Введя в аналитическую психологию понятие «автономный комплекс», К.-Г. Юнг характеризует его как «обособившуюся часть души, ведущую самостоятельную, изъятую из иерархии сознания психическую жизнь». «Автономный комплекс» в некоторых случаях мобилизует Я на службу себе как высшая инстанция. Тогда художник, захваченный творческим процессом, отождествляет себя с «автономным комплексом», что, на мой взгляд, наблюдается в перевоплощении актера и отождествлении зрителя с персонажем, о чем свидетельствует выражение «захвачен со-переживанием». Следует различать добровольную уступку актера и зрителя, готовность подчиниться возрастающему в них автономному комплексу (у актера относительно образа, у зрителя — относительно актера) и сопротивление, при котором есть вероятность осуществления насилия со стороны автономного комплекса, и в данном случае корни патологии и творчества могут предстать тесно переплетенными, например, когда происходит вытеснение определенных психических содержаний в виду их нравственной несочетаемости с сознанием.

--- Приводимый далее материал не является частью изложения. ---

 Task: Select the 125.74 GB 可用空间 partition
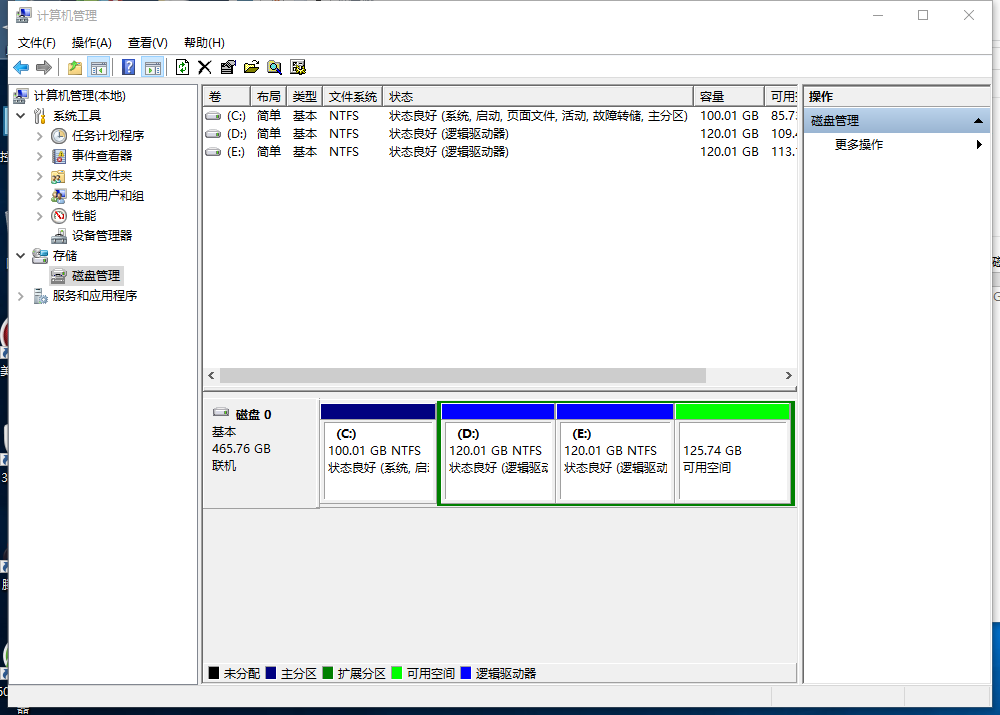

З. Фрейд и К.-Г. Юнг ведут общение с пациентом в диалоге, то есть в форме театральной, драматической; механизм и сегодня неизменен: психоаналитик высвобождает одно из подсознательных Я пациента, минуя контроль Я-концепции, находит доступ к некоему Я-образу пациента, несущему заряд дистресса и подлежащему актуализации. Аналогичным представляется процесс психоанализа во время спектакля, где врачующей стороной выступает актер. Что такое «беседы» Фрейда и Юнга с пациентами? Это не что иное как проигрывание ранее неосознанной страждущим ситуации в новой роли, осторожно доводимой до сознания психиатром, что позволяет ему взглянуть по-новому, непривычным взглядом на, казалось бы, знакомую ситуацию, подлежащую переоценке. Эта переоценка, проигрывание и врачом и пациентом одной и той же роли дает основание для их одновременного перевоплощения и отождествления в ней обоих Я. Это и есть трансфер[10], — тождество, которое в психоанализе театральной системы «актер-зритель» выражается формулой отношений: «актер = психиатр — зритель = пациент». Зритель предстает в качестве пациента в театре психоаналитической драмы, где главным героем оказывается он сам, смотря со стороны на самого себя играющего. Думается, это главное, что соединяет практическую психологию с театром. Кстати, отсюда проистекает, возможно, любовь-нелюбовь к актеру: зритель, чрезмерно любя себя и узнав себя в актере-образе, иной раз вынужден себя же и осудить. Подобно пациенту, переносящему на врача неприязнь, возникшую в процессе анализа неприятной ситуации, зритель может невзлюбить актера, показавшего ему его собственные недостатки, повернувшего «глаза зрачками в душу...» Эффект врачевания зрителя заключается в том, что, узнавая свои слабые места, он становится вооруженным против своих слабостей, а найдя мужество оценить себя негативно, обретает силы для избавления от отрицательного героя в себе самом. В этом и есть присущий театру великий момент покаяния.

Сознательное применение театральных приемов для коррекции психики «актеров-зрителей», которыми являются пациенты, происходит в «психодраме»: Я. Морено, соединив психоанализ с драматургическим принципом, привносит в психоаналитический практикум непосредственное действие, — так возникает вид или техника групповой психотерапии для изучения и коррекции психологического благополучия личности в малой группе, а основой созданного Морено театра экспромта становится высший прием актерского искусства — импровизация. Но и опыты «психодрамы» Я. Морено, и изыскания современных нам психоаналитиков на театре, рассматривающих процесс восприятия зрителя как когнитивно-эмоциональное катарсическое единство, и даже «жестокие» прозрения А. Арго, с его поиском смысла в новой самодостаточной сценической реальности, пробуждающей архаическое начало в зрителе — все восходит к нашей отечественной традиции — к теоретическим разработкам Н. Евреинова, выдающегося театрального деятеля, искусствоведа-психолога.